The top five highest paying specialties* are cardiovascular/cardiothoracic surgery, thoracic surgery, vascular surgery, trauma surgery, and critical care while the lowest paying specialties are (lowest first) pediatrics (general), allergy and immunology endocrinology, family medicine, and rheumatology.
*Based on specialties with more than 20 respondents nationally.
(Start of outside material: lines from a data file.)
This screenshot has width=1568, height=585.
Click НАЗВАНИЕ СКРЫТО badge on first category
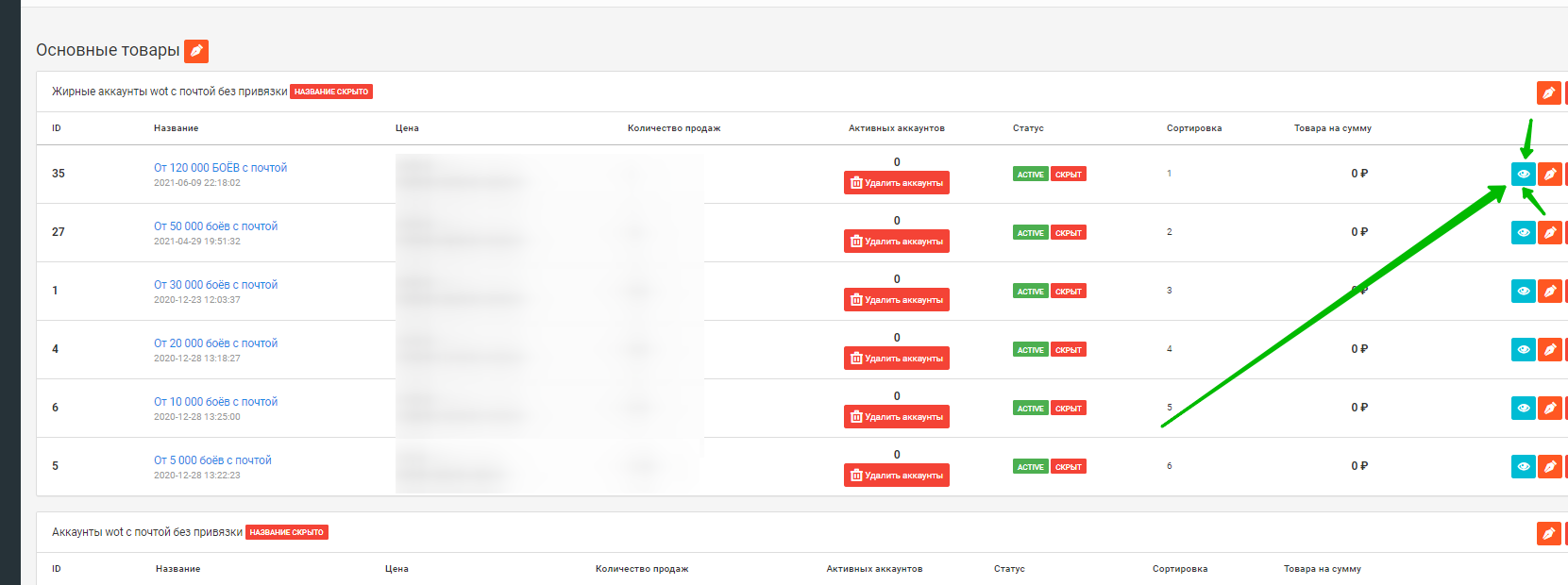pos(330,92)
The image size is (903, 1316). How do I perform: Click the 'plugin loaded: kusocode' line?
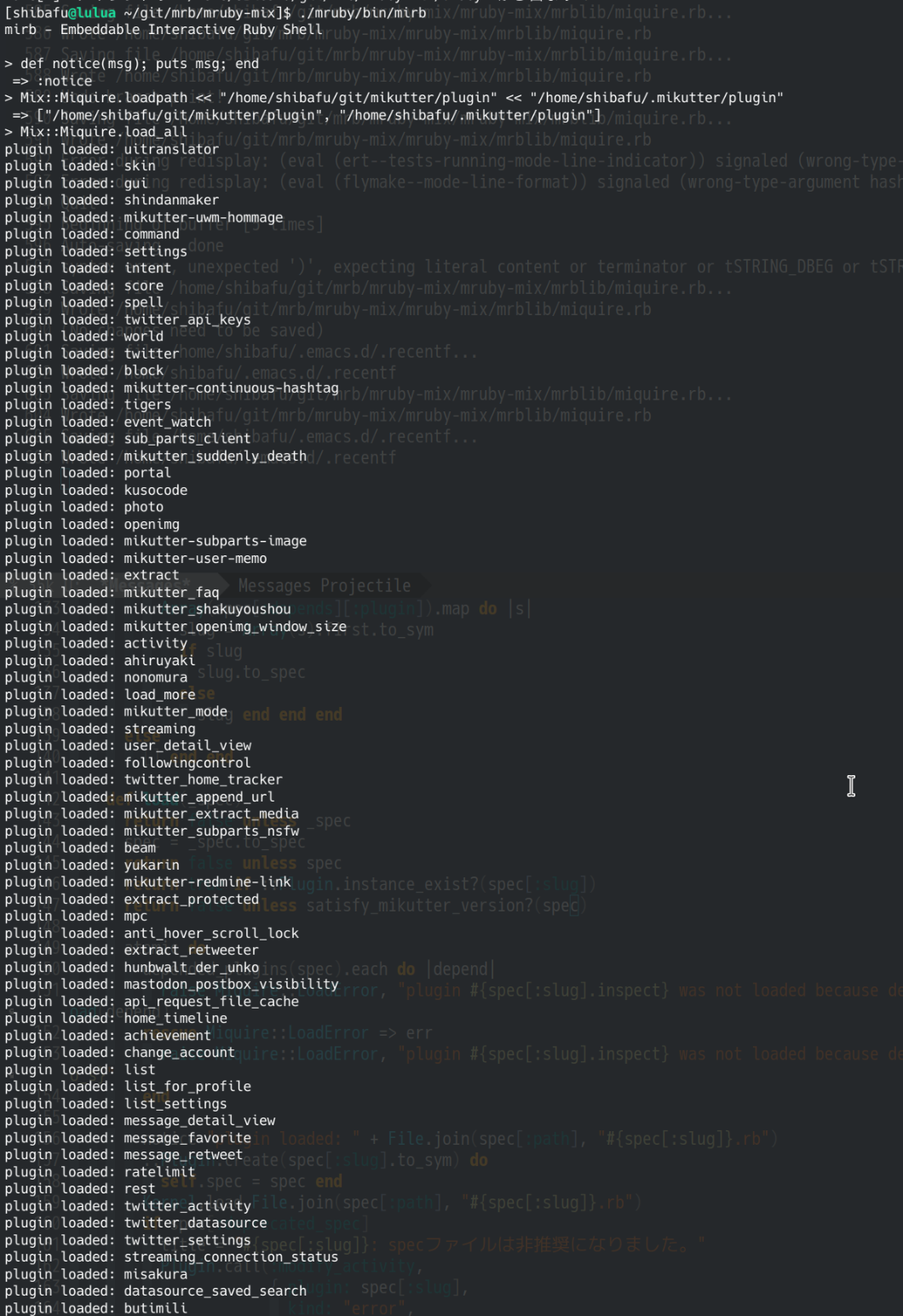pos(95,490)
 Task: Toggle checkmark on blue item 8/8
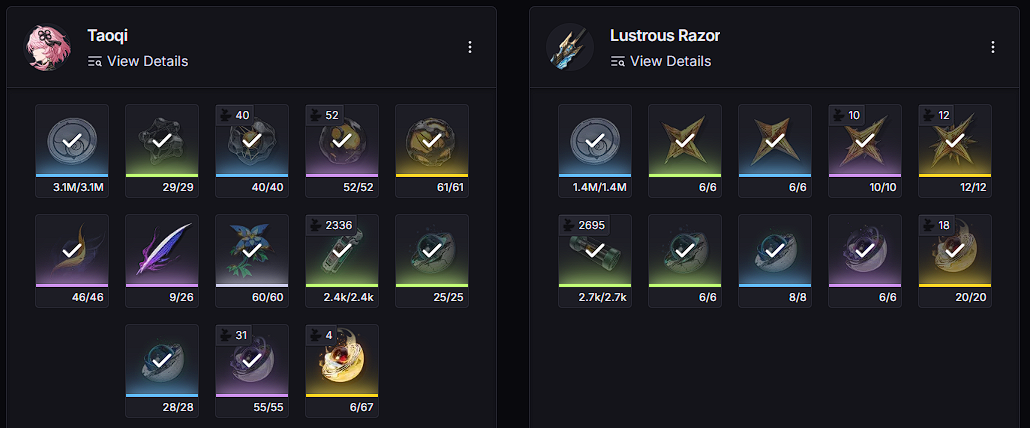(x=775, y=251)
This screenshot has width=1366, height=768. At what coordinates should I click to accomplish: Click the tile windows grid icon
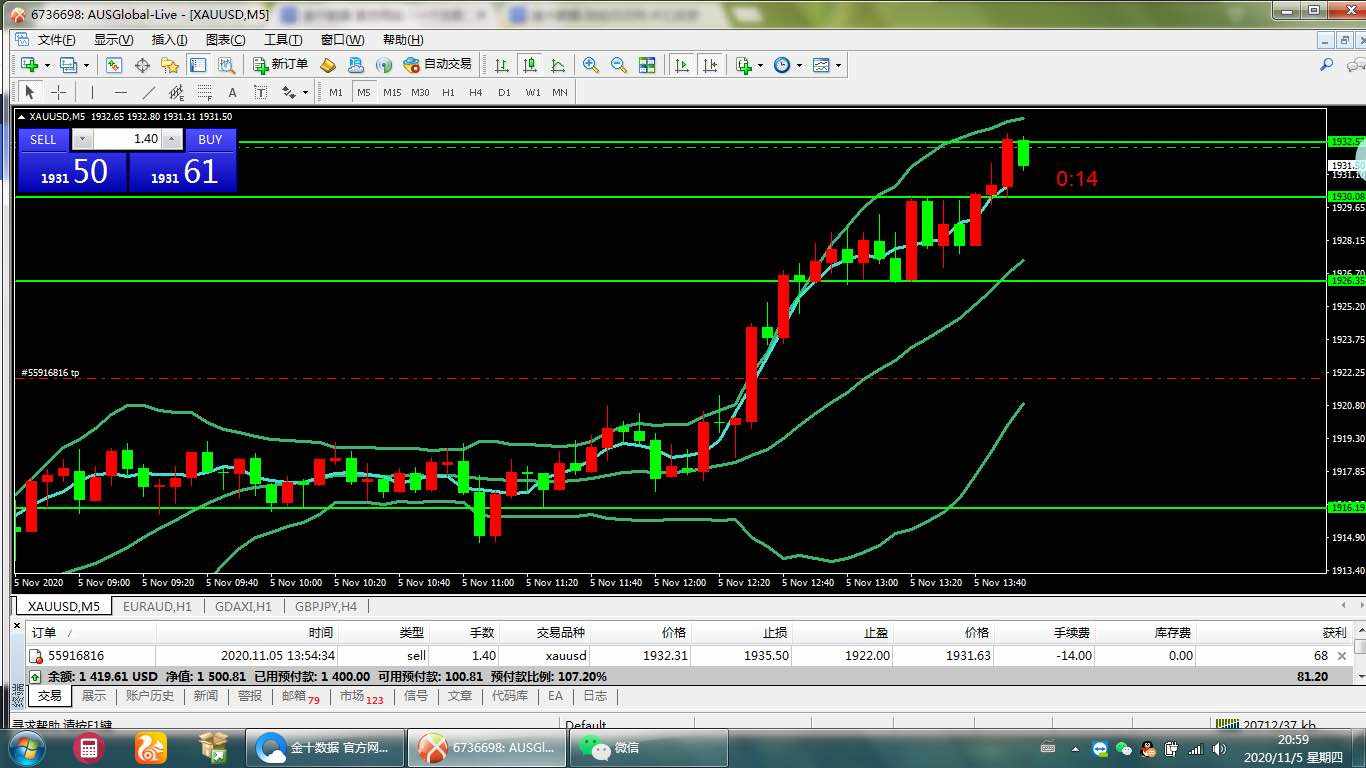[x=647, y=65]
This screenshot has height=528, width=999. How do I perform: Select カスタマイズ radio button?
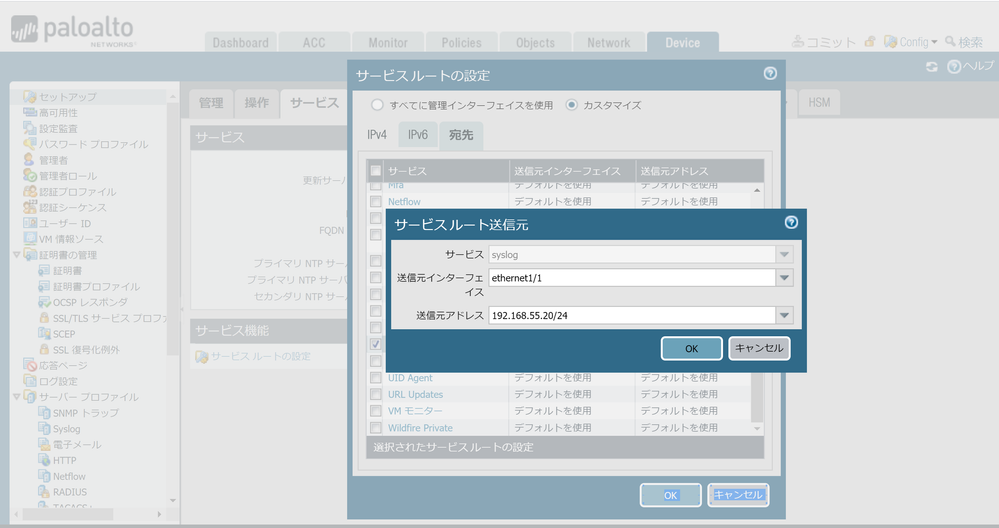(x=572, y=105)
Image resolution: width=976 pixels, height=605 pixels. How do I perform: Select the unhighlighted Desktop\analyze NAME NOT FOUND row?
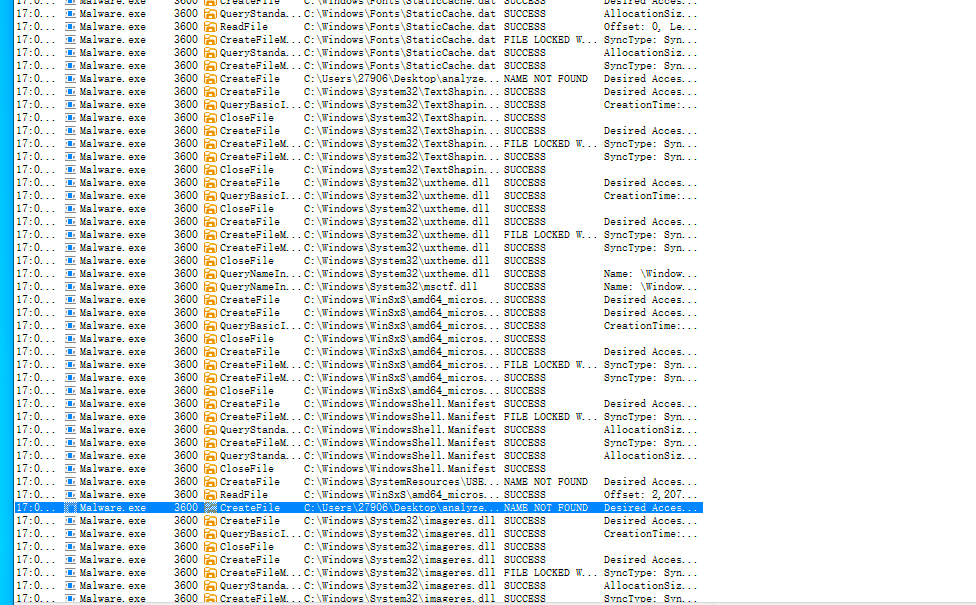coord(359,79)
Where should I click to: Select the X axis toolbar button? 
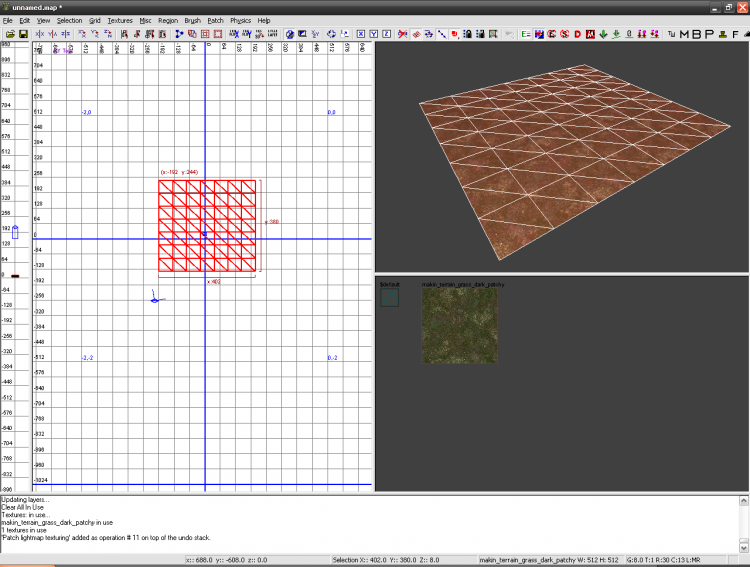[x=360, y=34]
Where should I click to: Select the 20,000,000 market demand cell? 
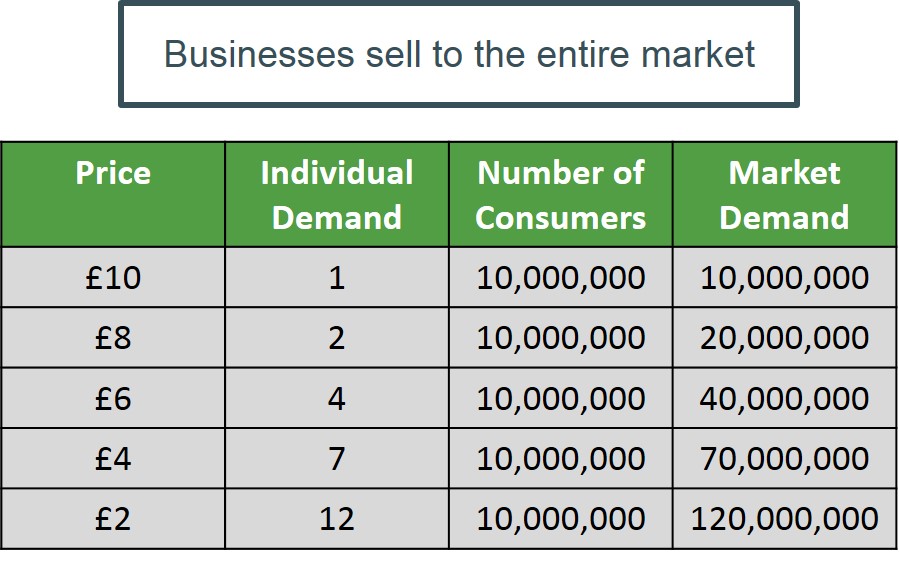(x=784, y=338)
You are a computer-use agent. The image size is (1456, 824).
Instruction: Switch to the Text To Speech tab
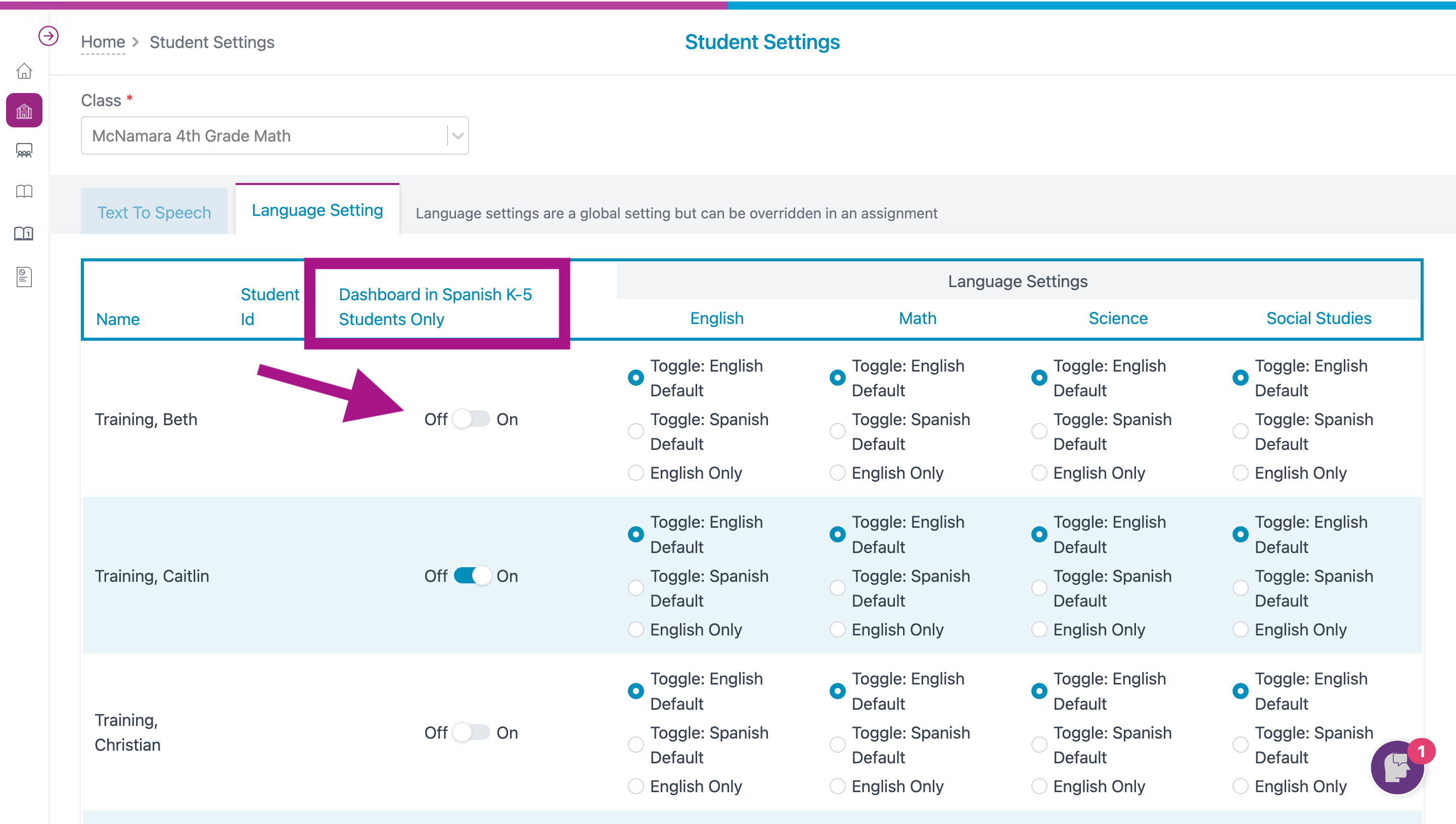point(154,212)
Of course, in any discussion of salary, variation across one factor reigns supreme: experience! Years of experience in the profession is one of the most stable predictors of salary, and the longer you are in the profession (or your specialty, employer, or setting), the more you will tend to make.
3. Employer type
Employer type affects PA salaries as well. The PAs with the highest salaries were self-employed or independent contractors, followed by PAs who work for an HMO. PAs who work for a Federally Qualified Health Center, physician practice, or single-specialty group practice reported the lowest median salaries.
4. Work Setting
Finally, like employer type, where you work also tends to affect compensation. PAs working in occupational medicine, convenient care, or hospitals pull in a base salary substantially above the national median, while PAs working in a school or university, outpatient clinic or physician office, or a correctional facility pull in a base salary substantially below the national median.
5. Locum tenens
Locum tenens is a particularly attractive option for PAs looking to earn more. Since many PAs tend to work fewer hours in a week (40 hours is the median) than their physician counterparts, they can pick up extra shifts through locum tenens when they’re off work from their regular job. (Note, some employment contracts do not allow this.) PAs can also take working vacations, accepting short-term locum tenens assignments while officially on vacation. The locums job pays for you to travel to and stay at the destination and will usually cover some of your family’s expenses such as lodging and rental car. PAs can also choose to work locum tenens full time, which often pays higher wages and provides benefits, while still paying for all travel and housing costs. This makes it a particularly lucrative option in areas where housing is expensive.
American Academy of PAs. (2018). 2018 AAPA Salary Report. Alexandria, VA.